Nawel Ben Kraïem : Je n’avais pas de stratégie. J’ai sorti, pendant le déconfinement, J’abrite un secret, un recueil de poésie sur lequel je travaillais depuis des années. Cela a été l’occasion de nombreuses rencontres en librairie pour lesquelles j’étais tout le temps très proche des mots et auquel j’ai pris beaucoup de plaisir. En rentrant chez moi, je m’amusais à faire résonner un peu différemment ces textes pour trouver une atmosphère vivante qui soit au service des poèmes, pour les dire. Les lecteurs de poésie ont une écoute différente. Ils prennent plus le temps. J’ai tiré ce fil et au bout du compte, j’avais de quoi faire un album !
Est-ce que c’est la même chose d’écrire des chansons et de la poésie ?

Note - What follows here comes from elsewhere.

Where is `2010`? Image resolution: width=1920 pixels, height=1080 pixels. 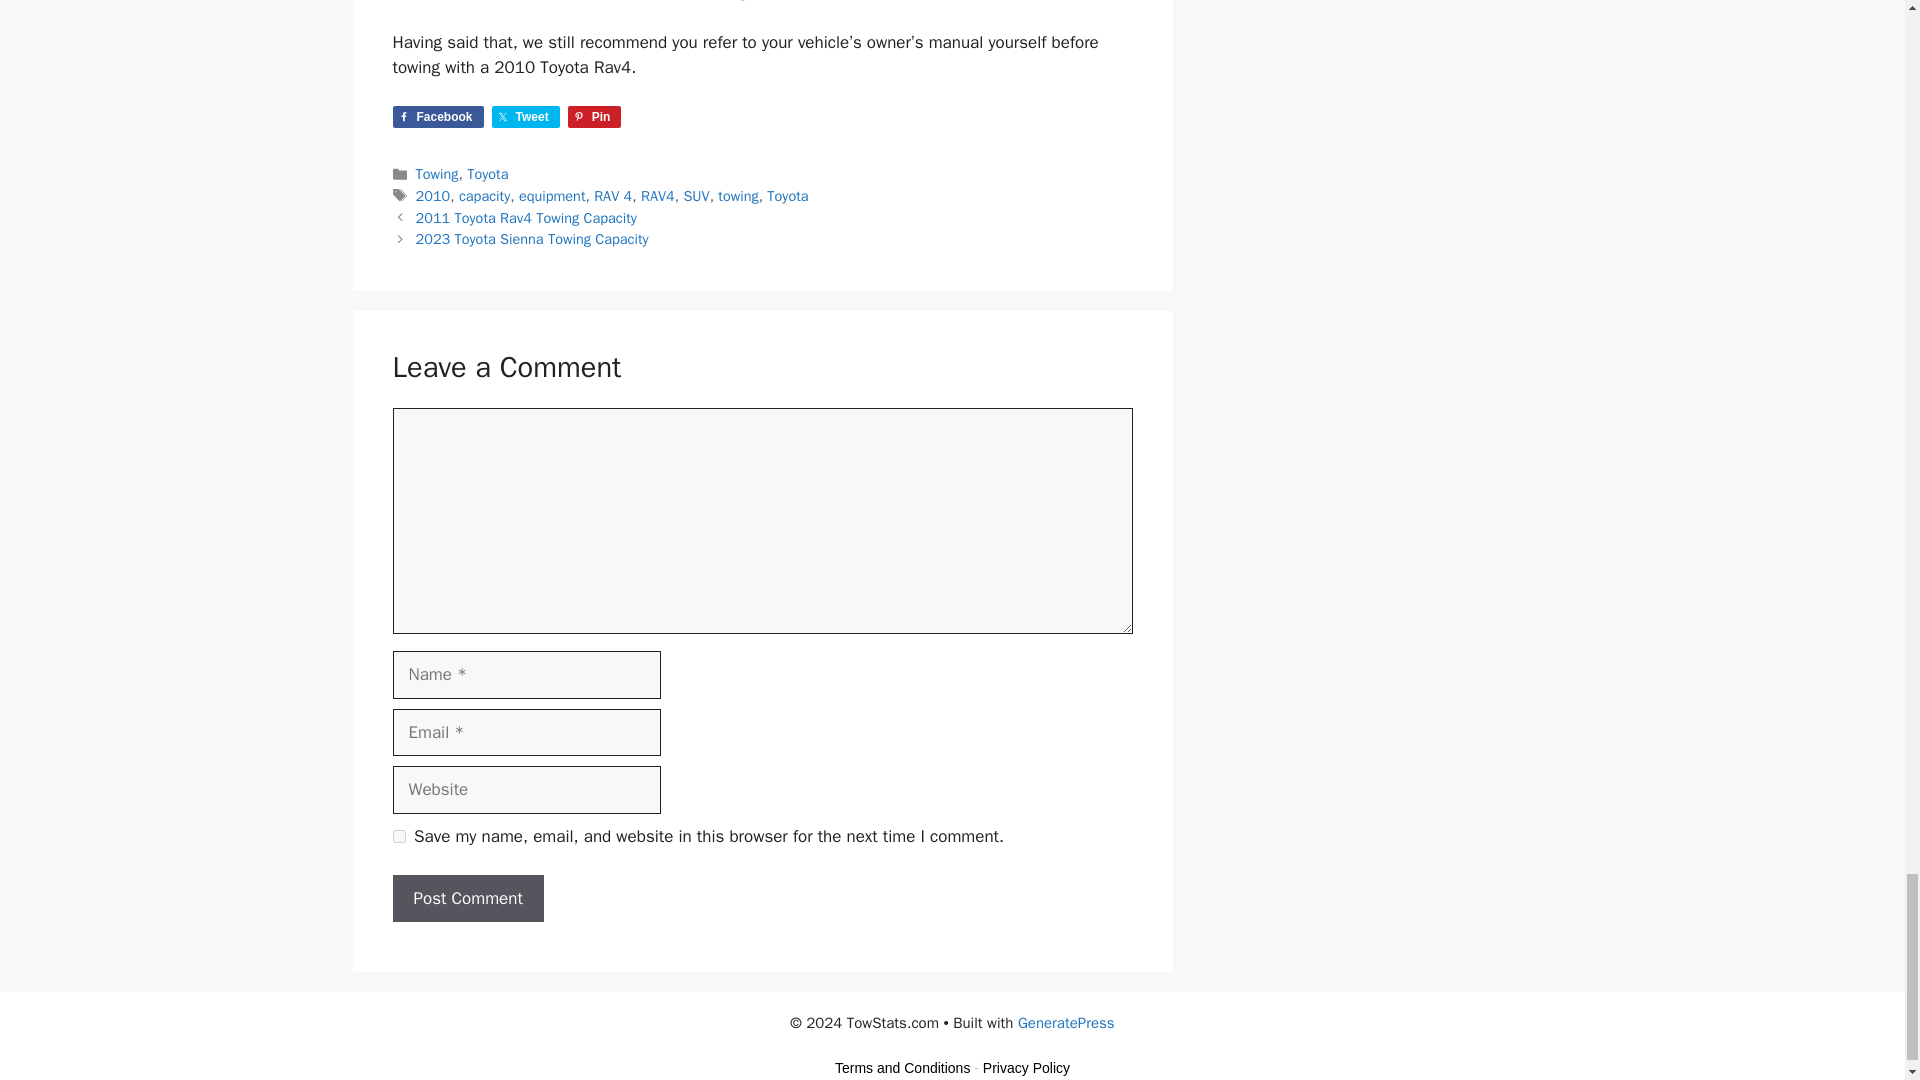 2010 is located at coordinates (434, 196).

Non pas du tout. Ce sont des arts cousins, mais le pouvoir des mots est plus central en poésie. La musique, c’est un art à part entière, parfois tellement présent qu’il faut retirer des mots. On fait déjà passer beaucoup de choses avec la mélodie. Dans ce nouvel album, je fais dialoguer les deux arts, parfois en étant juste dans le flow, dans le poème parlé. La musique est mise au service de la poésie et de l’émotion. Je me rapproche du spoken words comme chez Kae Tempest, Patti Smith ou Leonard Cohen. C’est un lâcher-prise passionnant. Finalement, je deviens comédienne dans l’art de dire.

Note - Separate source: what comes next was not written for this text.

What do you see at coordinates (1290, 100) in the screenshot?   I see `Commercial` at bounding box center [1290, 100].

Justement vous êtes aussi actrice et on retrouve sur Je chante un secret des ambiances très cinématographiques, comme le son de la pluie et des rires d’enfants. Est-ce une influence de votre pratique du cinéma ?
C’est mon disque le plus libre et le moins préconçu. Il y a quelque chose du cinéma, c’est vrai. La poésie appelle les images et en tant qu’actrice et spectatrice, le cinéma est un art qui m’est proche. Ces matières sonores sont des traces de vécu que j’avais enregistrées avec mon iPhone, sauf pour les rires d’enfants.

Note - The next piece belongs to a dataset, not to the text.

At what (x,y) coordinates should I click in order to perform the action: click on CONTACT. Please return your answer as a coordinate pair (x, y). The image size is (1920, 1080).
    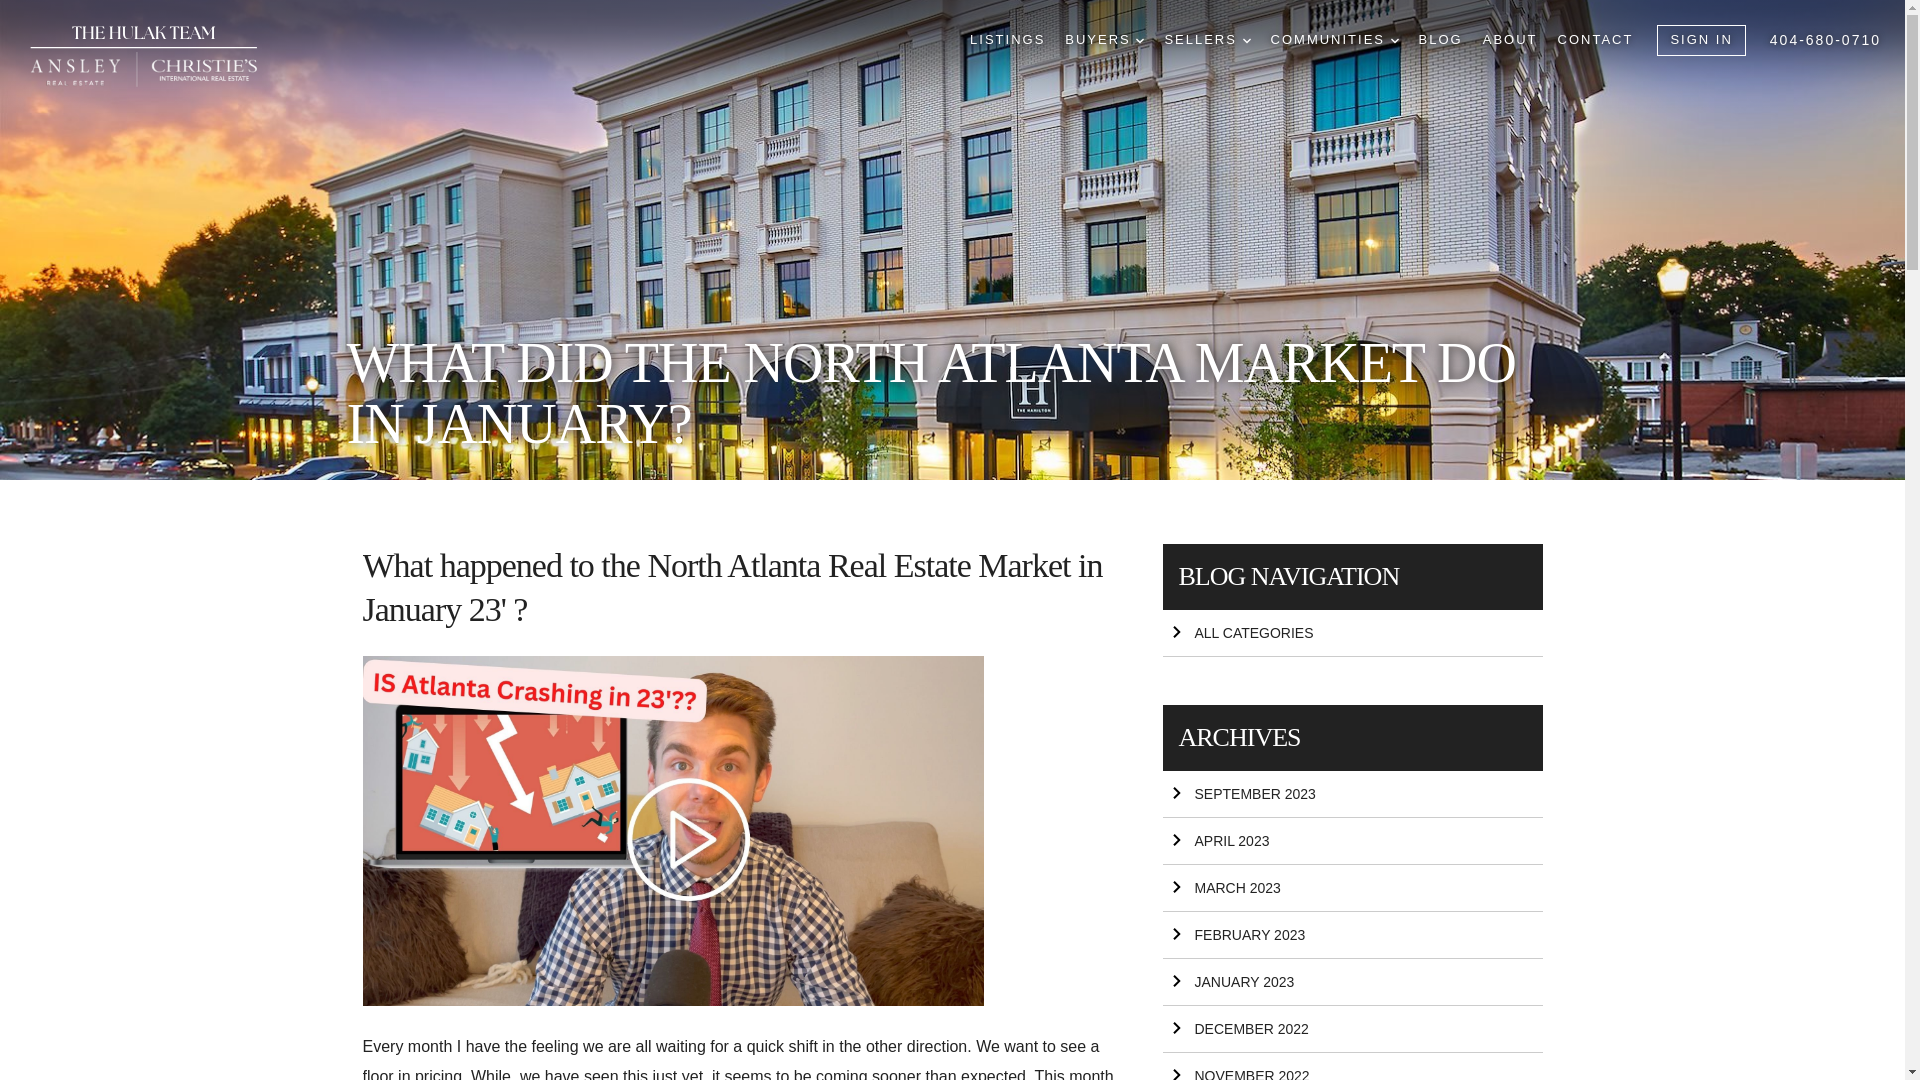
    Looking at the image, I should click on (1595, 40). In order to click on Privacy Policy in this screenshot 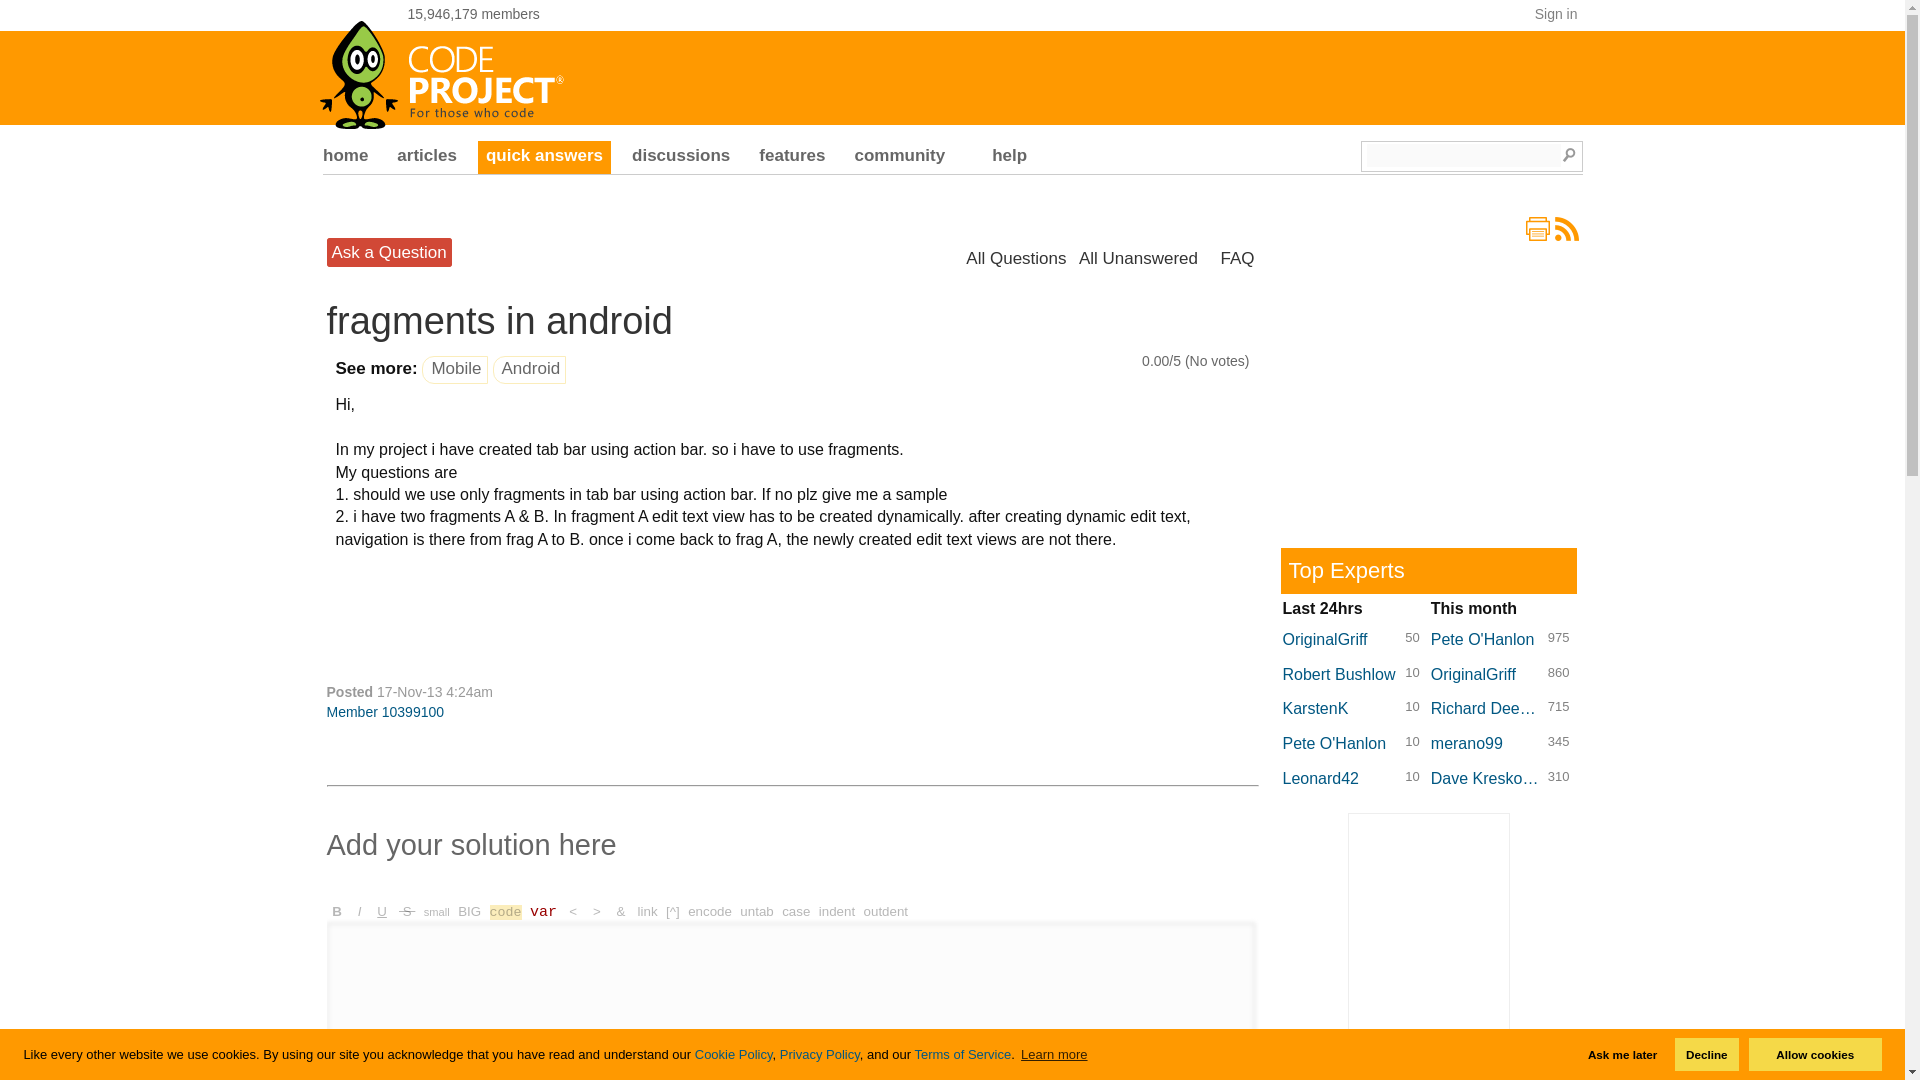, I will do `click(820, 1054)`.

La chanson Enfances est une lettre ouverte dédiée au chanteur algérien Idir auquel vous dites “Passeur de rêves, passeur de rives, tu es l’étoile de notre enfance”. Que représente-t-il pour vous ?
Mes parents avaient des disques d’Idir. Il chantait beaucoup en kabyle, je ne comprenais pas beaucoup. Mais c’était comme un refuge, de la tendresse. Et une invitation aux autres cultures, aux chanteurs de différents pays avec son album Identités. C’était très rassurant. Dans mon recueil, il arrive dès la première partie. Certains poèmes abordent les difficultés de l’enfance, la solitude, la douleur. Idir fait partie des endroits d’apaisement de l’enfance. J’ai toujours trouvé refuge dans ce pair et père (Sourire).
Votre prédilection pour le parler-chanter, d’où vient-elle ?
De l’amour des mots. C’est dans mon âme artistique. Parfois, c’est plus juste de parler certains mots, de minorer la mélodie pour être au service de la poésie des mots.
Le titre Nous ne sommes pas sans recours est assez véhémente : “en ces temps essentiels, méfie-toi de nos colères, elles ne sont pas sans recours”. A qui vous adressez-vous ?
C’est envers tout ce système, le monde capitaliste qui malmène les minorités. Le fait de ressentir de la colère lorsque l’on est oppressé, c’est une conscience décoloniale et féministe. On ne peut pas penser que la souffrance endort. Celui qui est opprimé n’est pas sans recours, car il a ses émotions pour sentir et il peut les formuler. Ce poème figure dans la troisième partie du recueil qui est la plus politique. Je ne l’ai pas fait dialoguer avec une mélodie. C’est assez nu et brut pour qu’on entende les mots et cette poésie politique et sociale.
De quoi est-il question sur Fête secrète où vous chantez : “je voudrais fêter d’avoir survécu” ?
Il y a une pudeur que j’aime bien… Parmi les lectures possibles, cela peut vouloir dire guérir concrètement de maladie. Mais c’est aussi l’idée de survivre à toutes les thématiques du recueil : l’identité, les endroits où, en raison de la différence, on est mal définis, mal menés. On a plein de raisons d’avoir survécu (Rires). Puisqu’il s’agit de survivre, autant prendre la parole. C’est une idée féministe aussi d’avoir une rythmique assez festive presque souriante pour dire qu’on va non seulement parler, mais aussi fêter.